Actions to take:
- a) Decide whether each statement agrees with the transcript, answering yes or no and quoting the words of the transcript that settle it: (i) an astronaut who gets sick on the International Space Station can be brought back to Earth within several days; (ii) for lunar surface missions, getting a sick astronaut back to Earth may take upwards of a month; (iii) for Mars, the return time is put at fewer than 100 days.
- b) Return the part of the transcript that opens with the words containing "DR. NICK BERNARDINI: So that’s exactly" and closes with "Space station astronauts.".

[[ Page text, beginning ]]

IRA FLATOW: But when we went to the moon, the Apollo astronauts left an enormous amount of human poop on the moon, didn’t they?

DR. NICK BERNARDINI: So that’s certainly something that we have to mitigate in thinking about when we introduce humans is what we do with human waste streams and what the microbial transport could be just because of those humans being present.

IRA FLATOW: And let’s imagine an astronaut gets sick in space. Just sky with me [LAUGHS] now. How do they determine if someone who gets sick in space, it’s because of in-flight sickness, a pathogen from Earth, or maybe a planet– some other pathogen that snuck in? How would you know that?

DR. NICK BERNARDINI: So that’s exactly the type of work that we’re doing right now with our knowledge gaps and planning for moon to Mars. And so we have the luxury right now on the International Space Station that if an astronaut gets sick, we have several days we can get that astronaut back down to Earth for medical attention.

Once we start talking about lunar surface missions in the upcoming years, some of that may be upwards of a week before we can get that astronaut back to Earth. And even Mars is particularly more time-consuming from an orbital dynamics perspective. We’re talking upwards of 600-plus days depending on when that astronaut were to get sick. And so we have to think about that a little bit different than what we do currently with our International Space station astronauts.

IRA FLATOW: And do you have special testing kits that would quickly diagnose that?

[[ Page text, end ]]
[[ Source information, beginning ]]

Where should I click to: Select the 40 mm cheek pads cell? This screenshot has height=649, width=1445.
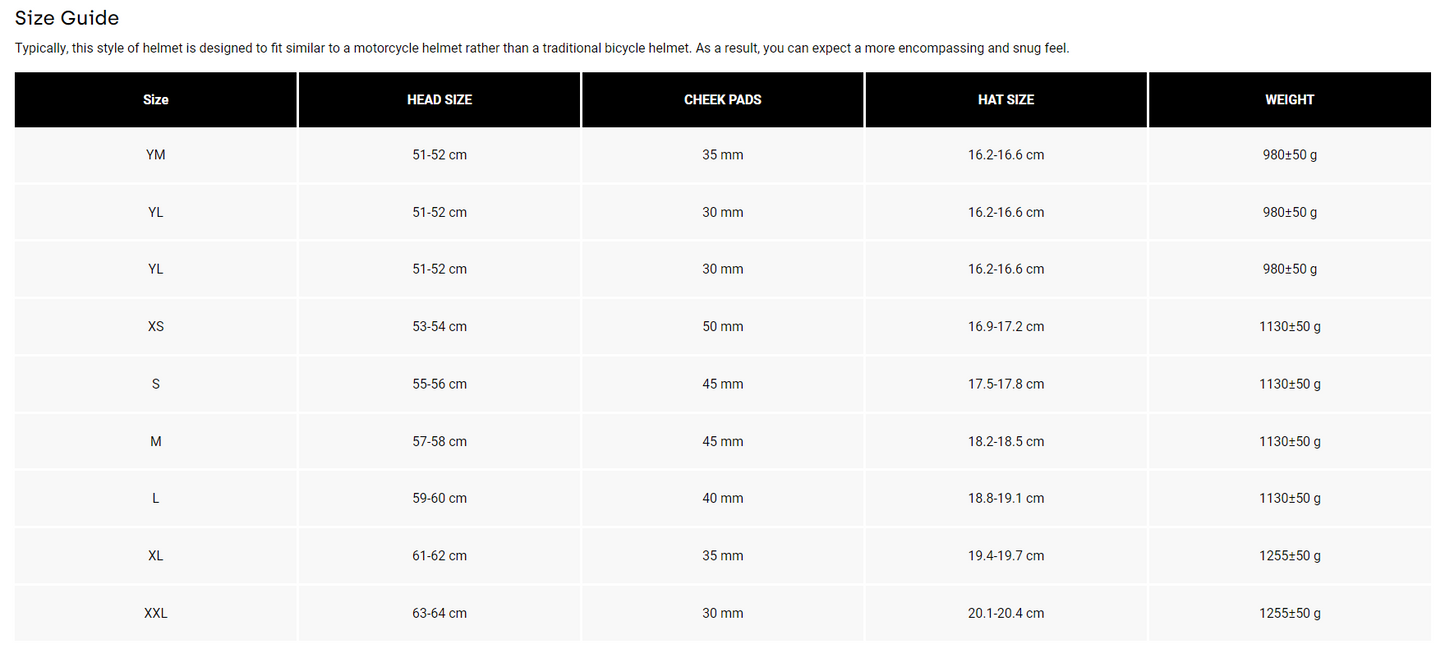point(722,498)
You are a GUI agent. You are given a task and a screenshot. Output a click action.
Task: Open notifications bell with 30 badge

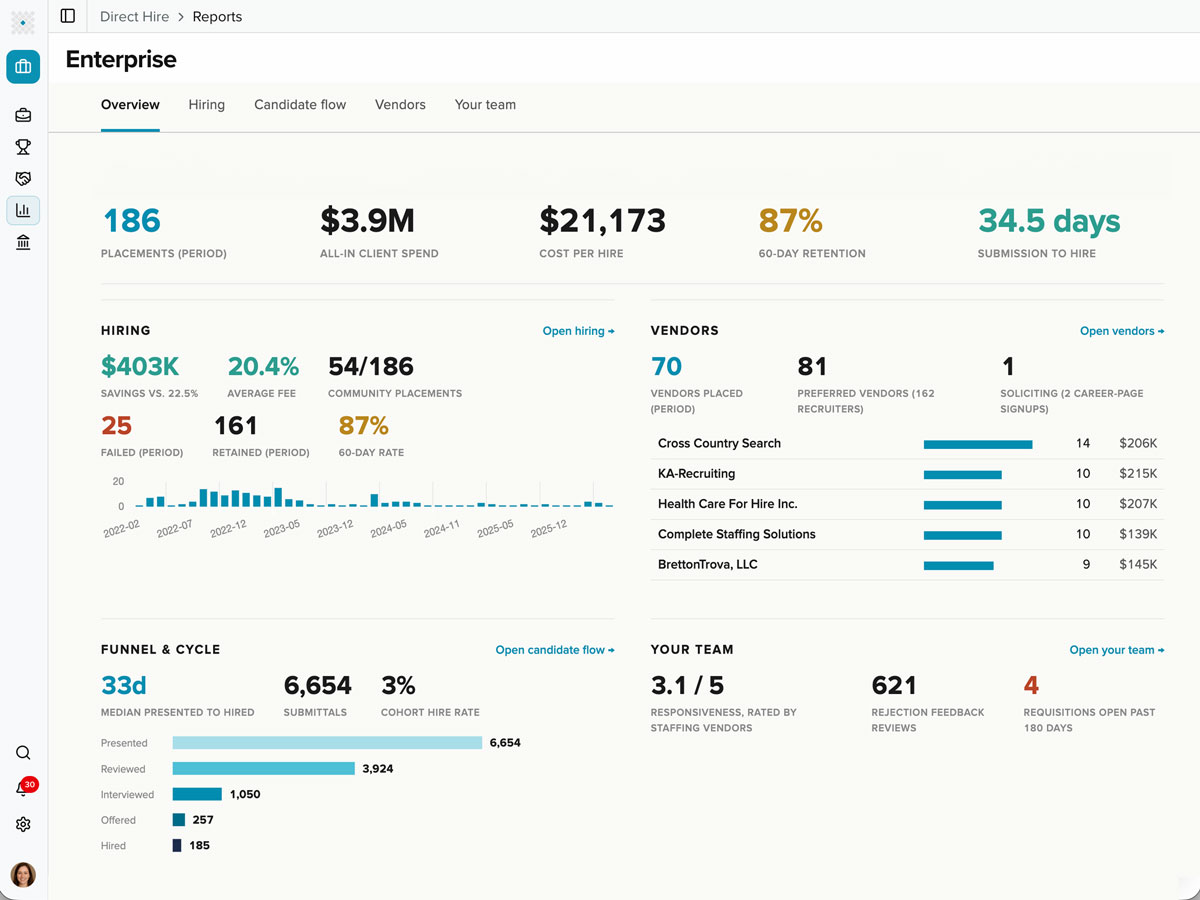(x=23, y=788)
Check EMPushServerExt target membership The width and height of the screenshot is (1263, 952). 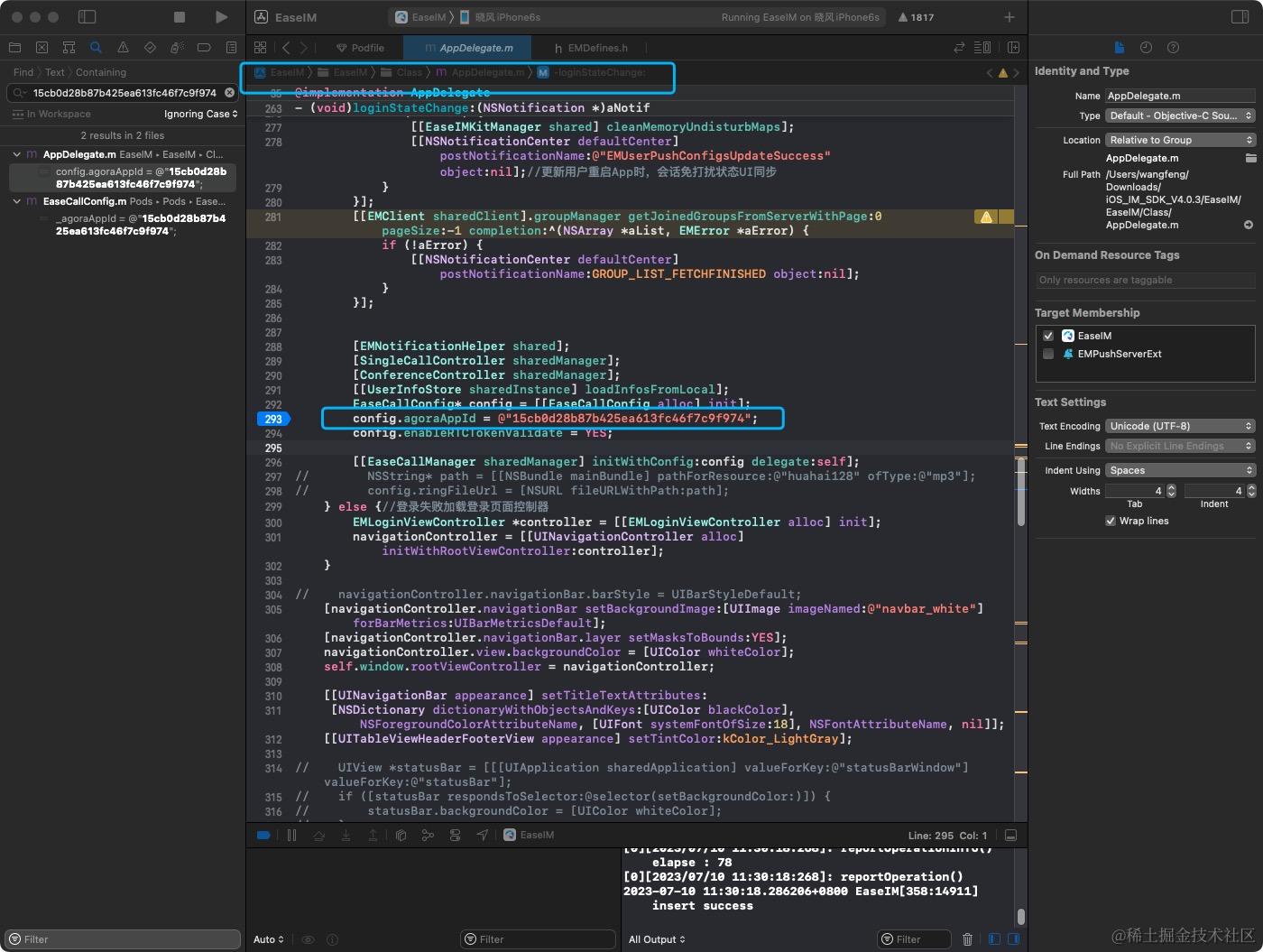point(1048,354)
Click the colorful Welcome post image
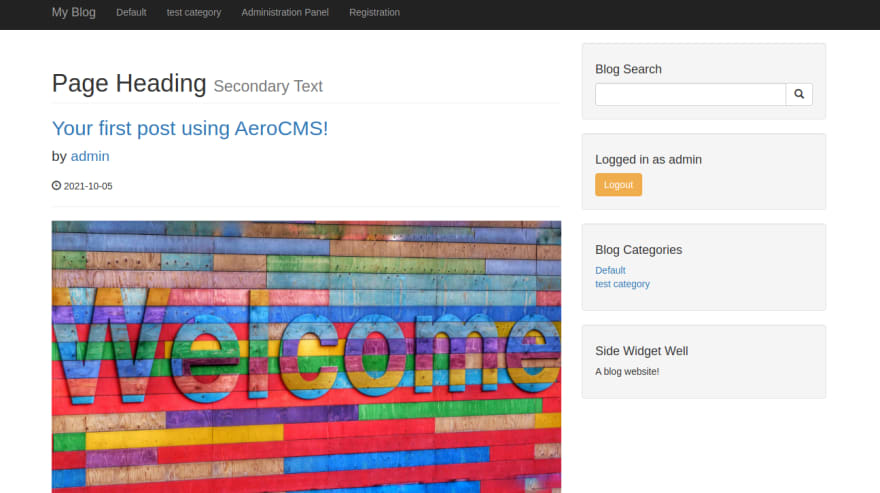This screenshot has height=493, width=880. [306, 357]
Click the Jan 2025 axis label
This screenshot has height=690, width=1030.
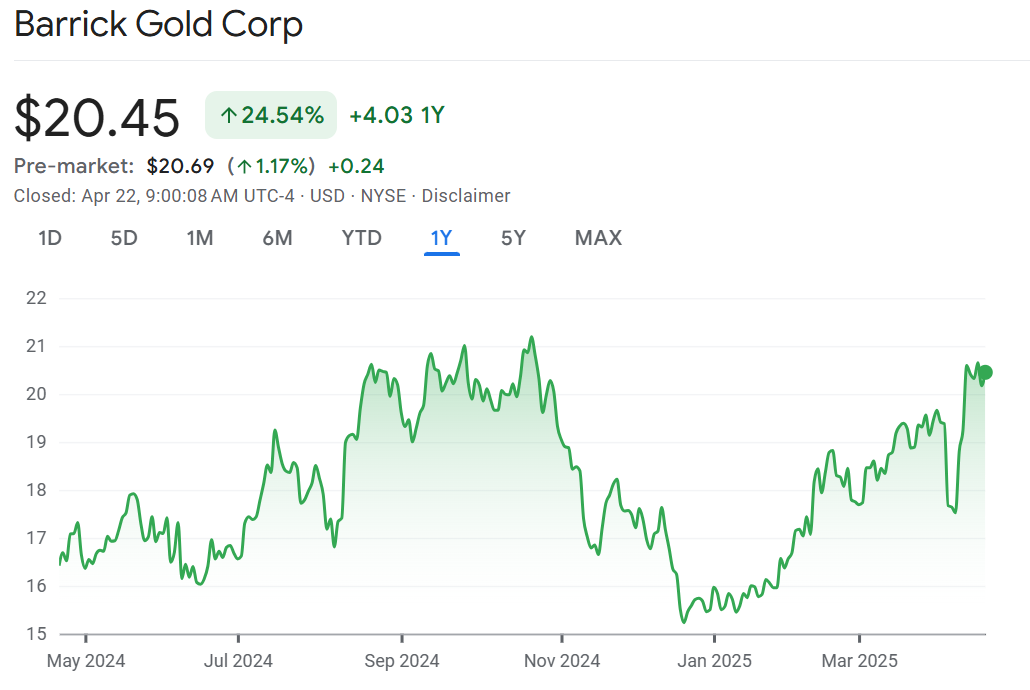pyautogui.click(x=714, y=661)
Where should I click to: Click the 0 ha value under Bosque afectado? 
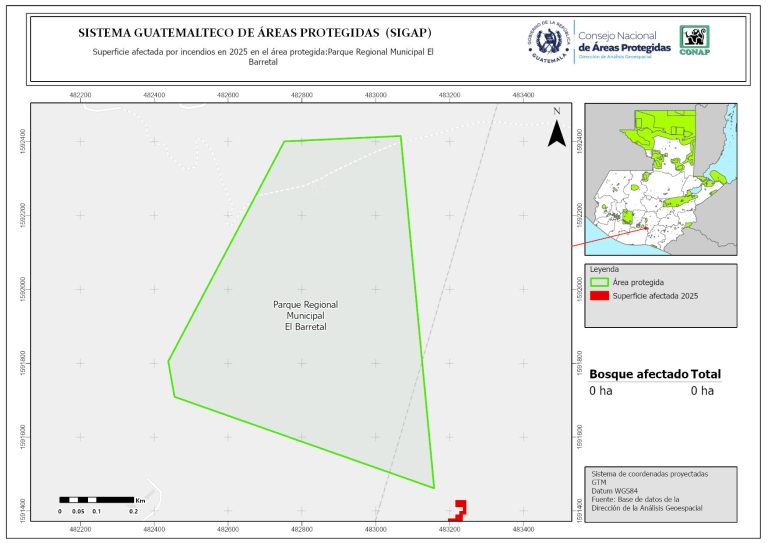click(600, 391)
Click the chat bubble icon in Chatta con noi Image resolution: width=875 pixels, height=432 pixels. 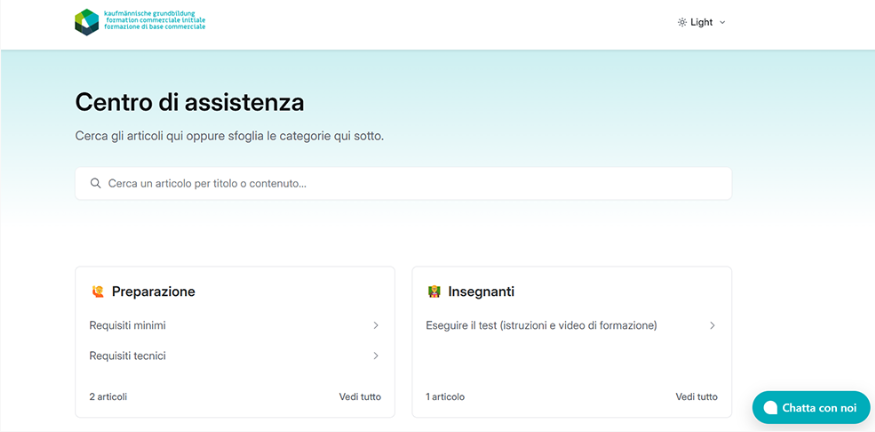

[[ Source information, end ]]

Task-by-task solutions:
- a)
(i) Yes: "if an astronaut gets sick, we have several days we can get that astronaut back down to Earth for medical attention."
(ii) No: "some of that may be upwards of a week before we can get that astronaut back to Earth."
(iii) No: "We’re talking upwards of 600-plus days depending on when that astronaut were to get sick."

- b)
DR. NICK BERNARDINI: So that’s exactly the type of work that we’re doing right now with our knowledge gaps and planning for moon to Mars. And so we have the luxury right now on the International Space Station that if an astronaut gets sick, we have several days we can get that astronaut back down to Earth for medical attention.

Once we start talking about lunar surface missions in the upcoming years, some of that may be upwards of a week before we can get that astronaut back to Earth. And even Mars is particularly more time-consuming from an orbital dynamics perspective. We’re talking upwards of 600-plus days depending on when that astronaut were to get sick. And so we have to think about that a little bit different than what we do currently with our International Space station astronauts.